Case in point: bilingual songs.

 _all of the italic items are illegal_

I go to a prayer room in Taiwan, and the musicians there have _translated_
many famous Christian songs into Chinese. I got their lyrics as PDFs and
converted those to TXT so I can use it with my
[http://pingtype.github.io](http://pingtype.github.io) translator app.

They stream their 2-hour sets on YouTube and Facebook. I _downloaded_ those
and cut out the MP3s. I want to combine the audio with the lyrics to make
lyrics videos to _put on YouTube_ (I already made some, actually, and a few
more that I didn't upload).

I _got the lyrics_ from someone in another prayer room in another city,
followed by a message saying basically "Oh no!
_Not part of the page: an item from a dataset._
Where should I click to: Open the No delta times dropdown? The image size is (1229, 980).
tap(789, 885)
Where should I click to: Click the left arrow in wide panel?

I shouldn't have sent it to
you! It's copyright and we don't have the license to share those songs so
don't ever share this to anybody!" The reason is that the original English
author didn't authorise the translation, so what they're doing is breaking
copyright and they're afraid that if they become famous, they'll get caught.

I've procrastinated uploading more lyrics to Pingtype because of these issues.
Meanwhile I use my personal copy in church, and it's great to sing along with
everyone else and learn Chinese while doing so.

I tried contacting CCLI to get a license from the original authors of the
songs, but they don't operate in Taiwan. I'm seriously considering just
posting my painstakingly-clipped MP3s and the lyrics files on some pirate
sites and letting the Internet do what it does best.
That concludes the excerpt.